記述課題 A:
園芸歳時記の本文のうち、「園芸歳時記 令和六年十一月」から「里にも霜の降りる季節ですね。」までのすべてを一字一句違えずに書き写しなさい。

園芸歳時記 令和六年十一月
園芸に関係する四季折々の気候や、栽培情報などを園芸歳時記と題して月ごとにご紹介しております。
過去に弊社ホームページで特集した内容など、この時期に閲覧していただきたい内容を今回は6項目に分けてご紹介しております。
これからどのような気候になるのか?どんな植物を育て始めようか?と思われている方にご参考にしていただきたいと思います。
【1】霜月<しもつき>
霜月は「しもつき」と読み、その意味や由来、語源にはいくつかの説が有るとされます。
もっとも有力だとされている説は「霜降り月、霜降月(しもふりつき)が省略されて「霜月(しもつき)」に転じたというものです。
もともと霜月は陰暦で使用されていた月名で、現在の太陽暦(新暦)では12月にあたります。この頃になりますと、そろそろ里にも霜の降りる季節ですね。
ほかにも、満ちた数字である十を上月とし、それに対して下月(しもつき)になったという説、その年の収穫を感謝する意味を持つ「食物月(をしものつき)」が省略されたという説があるようです。
実りへの感謝
10月から11月にかけて、市町村や集落ごとで今年の収穫を祝う「収穫祭」、「産業フェア」、「農産まつり」などのイベント名で様々な催し物があります。
欧米などでも感謝祭の当日は祝日となり、国を挙げてのお祝いとなります。ところが日本では、祝日として収穫祭や感謝祭などは無いと思いませんか?

提供データ:
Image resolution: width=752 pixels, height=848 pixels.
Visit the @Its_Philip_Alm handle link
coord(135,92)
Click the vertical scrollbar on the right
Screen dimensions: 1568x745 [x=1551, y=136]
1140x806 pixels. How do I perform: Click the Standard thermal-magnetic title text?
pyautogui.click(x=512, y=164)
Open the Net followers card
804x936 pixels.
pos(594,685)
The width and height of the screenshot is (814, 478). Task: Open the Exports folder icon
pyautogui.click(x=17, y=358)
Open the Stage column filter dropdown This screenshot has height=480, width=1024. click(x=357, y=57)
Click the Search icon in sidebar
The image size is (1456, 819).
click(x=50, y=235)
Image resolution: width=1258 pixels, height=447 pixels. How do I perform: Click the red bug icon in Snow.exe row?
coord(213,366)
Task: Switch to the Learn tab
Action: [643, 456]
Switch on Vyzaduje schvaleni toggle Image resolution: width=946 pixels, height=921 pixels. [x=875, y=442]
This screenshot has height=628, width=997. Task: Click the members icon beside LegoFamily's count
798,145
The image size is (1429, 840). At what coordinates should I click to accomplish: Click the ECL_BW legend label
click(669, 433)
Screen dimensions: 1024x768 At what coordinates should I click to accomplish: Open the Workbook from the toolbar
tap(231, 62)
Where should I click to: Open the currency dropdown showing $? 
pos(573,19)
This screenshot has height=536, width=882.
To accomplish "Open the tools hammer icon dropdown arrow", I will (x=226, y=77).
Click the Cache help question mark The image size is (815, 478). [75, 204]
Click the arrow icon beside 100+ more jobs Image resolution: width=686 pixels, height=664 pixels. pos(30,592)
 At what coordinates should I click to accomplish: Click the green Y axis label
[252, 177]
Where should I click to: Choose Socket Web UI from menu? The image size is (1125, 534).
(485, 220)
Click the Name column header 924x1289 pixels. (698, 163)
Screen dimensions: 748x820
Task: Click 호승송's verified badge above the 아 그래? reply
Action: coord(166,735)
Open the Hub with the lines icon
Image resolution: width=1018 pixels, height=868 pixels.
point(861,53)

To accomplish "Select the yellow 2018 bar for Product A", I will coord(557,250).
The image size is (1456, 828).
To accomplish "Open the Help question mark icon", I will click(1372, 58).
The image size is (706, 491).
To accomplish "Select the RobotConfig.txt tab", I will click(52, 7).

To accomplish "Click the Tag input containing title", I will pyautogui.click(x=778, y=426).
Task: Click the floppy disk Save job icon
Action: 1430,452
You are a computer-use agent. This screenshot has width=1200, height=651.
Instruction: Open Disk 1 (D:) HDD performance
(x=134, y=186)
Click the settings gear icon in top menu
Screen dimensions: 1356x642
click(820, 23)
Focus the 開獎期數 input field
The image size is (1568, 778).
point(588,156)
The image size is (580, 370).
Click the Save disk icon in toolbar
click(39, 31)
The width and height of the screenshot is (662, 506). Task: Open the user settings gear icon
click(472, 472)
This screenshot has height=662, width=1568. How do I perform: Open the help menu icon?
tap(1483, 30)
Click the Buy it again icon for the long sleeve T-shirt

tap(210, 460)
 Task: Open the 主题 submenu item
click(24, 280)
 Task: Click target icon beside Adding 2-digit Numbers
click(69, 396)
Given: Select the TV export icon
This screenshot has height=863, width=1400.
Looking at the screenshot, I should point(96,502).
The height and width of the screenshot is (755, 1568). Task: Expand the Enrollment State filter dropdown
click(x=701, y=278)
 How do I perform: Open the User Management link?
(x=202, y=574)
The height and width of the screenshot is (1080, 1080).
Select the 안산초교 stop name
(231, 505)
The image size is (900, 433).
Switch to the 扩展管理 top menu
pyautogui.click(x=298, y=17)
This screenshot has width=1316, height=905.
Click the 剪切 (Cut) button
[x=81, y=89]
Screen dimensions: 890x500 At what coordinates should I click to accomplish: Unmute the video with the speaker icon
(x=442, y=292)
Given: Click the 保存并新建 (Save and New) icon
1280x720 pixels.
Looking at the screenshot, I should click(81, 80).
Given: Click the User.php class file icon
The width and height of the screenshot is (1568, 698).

記述課題 B:
上のエントリーの最初の行から「Open the Stage」を含む行までのすべての行(両端を含む)を、1行を1つの文字列とするJSONリストで表しなさい。空行は除き、この範囲の行だけを対象とすること。

記述解答 A:
園芸歳時記 令和六年十一月
園芸に関係する四季折々の気候や、栽培情報などを園芸歳時記と題して月ごとにご紹介しております。
過去に弊社ホームページで特集した内容など、この時期に閲覧していただきたい内容を今回は6項目に分けてご紹介しております。
これからどのような気候になるのか?どんな植物を育て始めようか?と思われている方にご参考にしていただきたいと思います。
【1】霜月<しもつき>
霜月は「しもつき」と読み、その意味や由来、語源にはいくつかの説が有るとされます。
もっとも有力だとされている説は「霜降り月、霜降月(しもふりつき)が省略されて「霜月(しもつき)」に転じたというものです。
もともと霜月は陰暦で使用されていた月名で、現在の太陽暦(新暦)では12月にあたります。この頃になりますと、そろそろ里にも霜の降りる季節ですね。

記述解答 B:
[
  "Image resolution: width=752 pixels, height=848 pixels.",
  "Visit the @Its_Philip_Alm handle link",
  "coord(135,92)",
  "Click the vertical scrollbar on the right",
  "Screen dimensions: 1568x745 [x=1551, y=136]",
  "1140x806 pixels. How do I perform: Click the Standard thermal-magnetic title text?",
  "pyautogui.click(x=512, y=164)",
  "Open the Net followers card",
  "804x936 pixels.",
  "pos(594,685)",
  "The width and height of the screenshot is (814, 478). Task: Open the Exports folder icon",
  "pyautogui.click(x=17, y=358)",
  "Open the Stage column filter dropdown This screenshot has height=480, width=1024. click(x=357, y=57)"
]